------ Data excerpts
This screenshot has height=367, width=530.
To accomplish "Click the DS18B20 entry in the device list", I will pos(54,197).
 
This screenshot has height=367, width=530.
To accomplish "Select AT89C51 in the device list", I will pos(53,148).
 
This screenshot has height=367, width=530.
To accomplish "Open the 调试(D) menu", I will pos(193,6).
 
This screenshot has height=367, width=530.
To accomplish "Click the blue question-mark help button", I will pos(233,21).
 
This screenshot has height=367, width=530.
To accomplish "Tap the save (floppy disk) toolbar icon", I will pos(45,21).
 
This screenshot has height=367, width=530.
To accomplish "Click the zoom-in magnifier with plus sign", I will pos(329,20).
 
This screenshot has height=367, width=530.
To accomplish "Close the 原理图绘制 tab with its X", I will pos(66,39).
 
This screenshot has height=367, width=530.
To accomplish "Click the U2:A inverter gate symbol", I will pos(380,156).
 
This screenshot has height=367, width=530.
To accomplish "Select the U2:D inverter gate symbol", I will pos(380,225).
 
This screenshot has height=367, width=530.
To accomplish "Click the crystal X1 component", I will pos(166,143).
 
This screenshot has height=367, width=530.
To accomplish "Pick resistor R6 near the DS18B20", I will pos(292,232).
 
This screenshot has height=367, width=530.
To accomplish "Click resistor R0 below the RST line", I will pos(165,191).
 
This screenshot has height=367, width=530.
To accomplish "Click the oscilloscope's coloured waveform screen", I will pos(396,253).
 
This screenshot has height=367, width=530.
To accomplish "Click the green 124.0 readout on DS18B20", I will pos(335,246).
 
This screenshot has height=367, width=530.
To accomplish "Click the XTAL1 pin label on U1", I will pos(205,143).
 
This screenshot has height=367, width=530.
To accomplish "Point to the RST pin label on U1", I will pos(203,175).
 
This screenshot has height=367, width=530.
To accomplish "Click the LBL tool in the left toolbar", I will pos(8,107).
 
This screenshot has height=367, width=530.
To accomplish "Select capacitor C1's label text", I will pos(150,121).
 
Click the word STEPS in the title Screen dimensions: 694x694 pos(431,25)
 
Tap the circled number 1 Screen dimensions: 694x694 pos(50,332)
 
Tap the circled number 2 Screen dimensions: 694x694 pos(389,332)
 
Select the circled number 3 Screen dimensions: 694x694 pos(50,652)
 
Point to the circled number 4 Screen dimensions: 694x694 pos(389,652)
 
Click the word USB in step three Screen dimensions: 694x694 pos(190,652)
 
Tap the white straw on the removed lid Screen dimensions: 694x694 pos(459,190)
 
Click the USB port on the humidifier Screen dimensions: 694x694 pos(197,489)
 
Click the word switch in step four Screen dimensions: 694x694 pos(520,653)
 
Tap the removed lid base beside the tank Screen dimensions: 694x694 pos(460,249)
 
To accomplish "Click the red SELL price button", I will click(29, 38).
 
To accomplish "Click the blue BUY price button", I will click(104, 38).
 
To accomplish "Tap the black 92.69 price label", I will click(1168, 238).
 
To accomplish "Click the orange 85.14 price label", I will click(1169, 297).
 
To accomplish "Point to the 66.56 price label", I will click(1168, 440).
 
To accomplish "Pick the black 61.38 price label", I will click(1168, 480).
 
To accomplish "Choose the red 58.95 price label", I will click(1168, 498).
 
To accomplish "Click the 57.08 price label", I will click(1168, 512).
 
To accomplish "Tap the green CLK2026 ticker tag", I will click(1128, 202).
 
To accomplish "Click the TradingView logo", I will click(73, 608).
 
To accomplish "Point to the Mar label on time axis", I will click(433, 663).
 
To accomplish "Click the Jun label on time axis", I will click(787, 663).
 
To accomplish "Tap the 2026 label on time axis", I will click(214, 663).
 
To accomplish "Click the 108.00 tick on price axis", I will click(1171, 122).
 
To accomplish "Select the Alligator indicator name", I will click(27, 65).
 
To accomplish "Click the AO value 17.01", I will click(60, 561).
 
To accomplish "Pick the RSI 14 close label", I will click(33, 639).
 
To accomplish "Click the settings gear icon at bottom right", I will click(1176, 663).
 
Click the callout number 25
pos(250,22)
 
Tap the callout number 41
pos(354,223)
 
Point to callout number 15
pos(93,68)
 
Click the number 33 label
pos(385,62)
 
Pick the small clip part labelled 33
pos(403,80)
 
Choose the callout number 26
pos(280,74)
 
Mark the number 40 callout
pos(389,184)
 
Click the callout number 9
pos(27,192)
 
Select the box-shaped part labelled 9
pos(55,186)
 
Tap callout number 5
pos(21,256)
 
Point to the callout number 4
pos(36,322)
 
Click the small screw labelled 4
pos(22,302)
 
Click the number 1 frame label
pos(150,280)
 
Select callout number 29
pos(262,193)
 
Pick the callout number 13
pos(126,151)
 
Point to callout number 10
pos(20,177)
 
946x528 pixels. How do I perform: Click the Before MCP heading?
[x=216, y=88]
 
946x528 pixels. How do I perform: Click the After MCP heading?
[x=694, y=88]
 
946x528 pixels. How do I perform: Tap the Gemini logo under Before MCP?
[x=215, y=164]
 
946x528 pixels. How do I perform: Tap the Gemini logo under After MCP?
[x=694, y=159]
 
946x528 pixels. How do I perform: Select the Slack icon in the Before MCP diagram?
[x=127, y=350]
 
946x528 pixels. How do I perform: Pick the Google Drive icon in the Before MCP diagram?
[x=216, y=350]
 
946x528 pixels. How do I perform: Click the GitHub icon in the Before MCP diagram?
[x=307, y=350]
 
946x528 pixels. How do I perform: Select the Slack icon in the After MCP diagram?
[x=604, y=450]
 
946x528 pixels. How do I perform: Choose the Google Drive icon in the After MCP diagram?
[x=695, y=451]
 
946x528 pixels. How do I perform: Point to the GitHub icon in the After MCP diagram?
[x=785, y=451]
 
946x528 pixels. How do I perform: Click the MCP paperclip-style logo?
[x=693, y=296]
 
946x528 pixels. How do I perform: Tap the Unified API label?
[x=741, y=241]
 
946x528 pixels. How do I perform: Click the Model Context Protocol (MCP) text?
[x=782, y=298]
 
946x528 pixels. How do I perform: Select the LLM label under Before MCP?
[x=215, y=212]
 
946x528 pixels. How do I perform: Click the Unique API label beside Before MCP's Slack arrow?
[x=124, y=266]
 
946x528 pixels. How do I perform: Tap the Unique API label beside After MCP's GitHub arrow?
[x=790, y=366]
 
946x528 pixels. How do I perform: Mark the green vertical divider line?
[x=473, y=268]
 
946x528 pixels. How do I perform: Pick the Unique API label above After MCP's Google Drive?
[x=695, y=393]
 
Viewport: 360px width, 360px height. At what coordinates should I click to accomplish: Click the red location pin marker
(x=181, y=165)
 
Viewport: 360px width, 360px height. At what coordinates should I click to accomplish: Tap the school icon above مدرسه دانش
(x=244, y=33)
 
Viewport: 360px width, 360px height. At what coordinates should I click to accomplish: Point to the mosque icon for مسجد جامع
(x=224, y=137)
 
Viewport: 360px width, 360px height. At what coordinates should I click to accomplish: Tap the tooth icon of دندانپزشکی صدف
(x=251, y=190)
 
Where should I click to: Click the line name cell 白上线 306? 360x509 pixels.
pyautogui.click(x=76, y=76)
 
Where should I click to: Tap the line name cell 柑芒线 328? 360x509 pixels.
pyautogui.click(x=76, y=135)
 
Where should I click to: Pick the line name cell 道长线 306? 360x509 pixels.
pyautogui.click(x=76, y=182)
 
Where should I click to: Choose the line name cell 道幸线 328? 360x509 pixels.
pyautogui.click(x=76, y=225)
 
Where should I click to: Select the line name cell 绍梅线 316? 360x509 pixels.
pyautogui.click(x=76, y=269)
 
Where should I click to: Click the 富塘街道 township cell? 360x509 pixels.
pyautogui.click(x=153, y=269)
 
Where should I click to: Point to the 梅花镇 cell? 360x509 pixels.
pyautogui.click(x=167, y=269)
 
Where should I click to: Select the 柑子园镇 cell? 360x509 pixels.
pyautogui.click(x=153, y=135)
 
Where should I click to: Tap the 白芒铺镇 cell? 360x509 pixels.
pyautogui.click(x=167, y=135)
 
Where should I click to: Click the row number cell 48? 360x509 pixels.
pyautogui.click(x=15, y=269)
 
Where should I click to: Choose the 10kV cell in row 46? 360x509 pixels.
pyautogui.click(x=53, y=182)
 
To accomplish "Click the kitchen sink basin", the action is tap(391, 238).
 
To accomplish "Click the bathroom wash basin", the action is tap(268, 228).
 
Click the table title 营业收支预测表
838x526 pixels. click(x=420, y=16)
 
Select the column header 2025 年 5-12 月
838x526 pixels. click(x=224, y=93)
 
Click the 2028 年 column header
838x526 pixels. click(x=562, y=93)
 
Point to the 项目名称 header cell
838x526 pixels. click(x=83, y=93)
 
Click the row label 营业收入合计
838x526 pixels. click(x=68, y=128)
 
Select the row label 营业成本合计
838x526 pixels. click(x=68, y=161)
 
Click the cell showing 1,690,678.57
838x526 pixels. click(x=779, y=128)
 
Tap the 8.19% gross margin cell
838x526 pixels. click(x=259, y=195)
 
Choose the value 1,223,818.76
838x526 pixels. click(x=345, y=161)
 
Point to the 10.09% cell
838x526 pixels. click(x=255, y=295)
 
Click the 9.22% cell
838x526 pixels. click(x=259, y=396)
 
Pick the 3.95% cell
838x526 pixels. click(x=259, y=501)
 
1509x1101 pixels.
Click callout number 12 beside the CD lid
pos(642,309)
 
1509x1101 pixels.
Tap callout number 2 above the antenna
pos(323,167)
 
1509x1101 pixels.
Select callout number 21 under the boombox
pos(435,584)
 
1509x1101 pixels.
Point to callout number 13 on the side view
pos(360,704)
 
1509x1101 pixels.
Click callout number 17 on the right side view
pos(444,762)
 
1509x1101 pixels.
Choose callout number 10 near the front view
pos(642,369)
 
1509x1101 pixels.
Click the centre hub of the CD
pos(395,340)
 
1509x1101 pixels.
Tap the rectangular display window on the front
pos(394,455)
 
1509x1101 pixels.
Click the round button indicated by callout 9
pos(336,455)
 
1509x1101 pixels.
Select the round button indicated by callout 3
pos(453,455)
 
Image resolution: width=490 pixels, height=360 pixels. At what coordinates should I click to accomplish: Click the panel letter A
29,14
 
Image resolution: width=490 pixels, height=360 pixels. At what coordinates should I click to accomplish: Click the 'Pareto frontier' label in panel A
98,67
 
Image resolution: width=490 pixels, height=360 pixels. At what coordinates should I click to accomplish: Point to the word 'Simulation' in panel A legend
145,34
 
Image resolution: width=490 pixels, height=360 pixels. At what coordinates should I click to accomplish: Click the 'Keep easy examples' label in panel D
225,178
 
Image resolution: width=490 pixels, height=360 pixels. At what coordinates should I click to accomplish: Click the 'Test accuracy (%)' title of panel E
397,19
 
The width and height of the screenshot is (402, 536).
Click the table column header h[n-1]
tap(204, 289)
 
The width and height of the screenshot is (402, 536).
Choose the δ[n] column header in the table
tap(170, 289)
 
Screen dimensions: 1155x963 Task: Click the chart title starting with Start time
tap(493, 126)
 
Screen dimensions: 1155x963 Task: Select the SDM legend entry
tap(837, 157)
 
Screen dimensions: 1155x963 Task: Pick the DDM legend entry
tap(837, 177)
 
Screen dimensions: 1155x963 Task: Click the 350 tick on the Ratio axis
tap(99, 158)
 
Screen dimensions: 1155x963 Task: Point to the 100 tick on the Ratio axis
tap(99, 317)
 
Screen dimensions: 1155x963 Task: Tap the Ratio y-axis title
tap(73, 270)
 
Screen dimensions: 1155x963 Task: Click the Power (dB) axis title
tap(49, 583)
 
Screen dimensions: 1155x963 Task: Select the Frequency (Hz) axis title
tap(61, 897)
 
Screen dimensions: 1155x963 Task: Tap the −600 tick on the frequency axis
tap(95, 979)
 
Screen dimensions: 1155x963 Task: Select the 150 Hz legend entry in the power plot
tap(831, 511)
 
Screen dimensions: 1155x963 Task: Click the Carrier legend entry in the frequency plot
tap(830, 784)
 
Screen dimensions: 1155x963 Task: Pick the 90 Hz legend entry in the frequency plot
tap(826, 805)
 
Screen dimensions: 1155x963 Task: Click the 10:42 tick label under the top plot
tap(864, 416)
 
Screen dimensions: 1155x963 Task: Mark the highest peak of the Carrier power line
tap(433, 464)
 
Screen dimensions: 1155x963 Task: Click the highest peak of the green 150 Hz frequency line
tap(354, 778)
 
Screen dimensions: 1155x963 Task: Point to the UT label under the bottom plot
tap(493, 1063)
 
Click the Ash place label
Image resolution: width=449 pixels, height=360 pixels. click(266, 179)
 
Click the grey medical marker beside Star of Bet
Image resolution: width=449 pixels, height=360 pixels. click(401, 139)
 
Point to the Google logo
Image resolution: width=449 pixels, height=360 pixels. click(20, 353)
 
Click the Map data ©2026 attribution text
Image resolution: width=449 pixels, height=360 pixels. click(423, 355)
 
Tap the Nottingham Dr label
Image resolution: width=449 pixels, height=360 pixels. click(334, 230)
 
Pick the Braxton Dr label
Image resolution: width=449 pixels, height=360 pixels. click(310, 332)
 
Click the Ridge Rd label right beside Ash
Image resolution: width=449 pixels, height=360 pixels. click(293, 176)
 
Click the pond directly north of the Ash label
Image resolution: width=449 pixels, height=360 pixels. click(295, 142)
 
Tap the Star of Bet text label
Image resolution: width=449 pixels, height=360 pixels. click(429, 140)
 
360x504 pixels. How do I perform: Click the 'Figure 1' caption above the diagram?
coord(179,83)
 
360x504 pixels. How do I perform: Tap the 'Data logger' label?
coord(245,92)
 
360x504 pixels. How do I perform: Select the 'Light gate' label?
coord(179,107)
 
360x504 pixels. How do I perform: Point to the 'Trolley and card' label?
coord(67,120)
------------
* _What you have to do_
How many lines in the items above contain the string "small"? Case counts; give only the number.

* _Result of the task_
2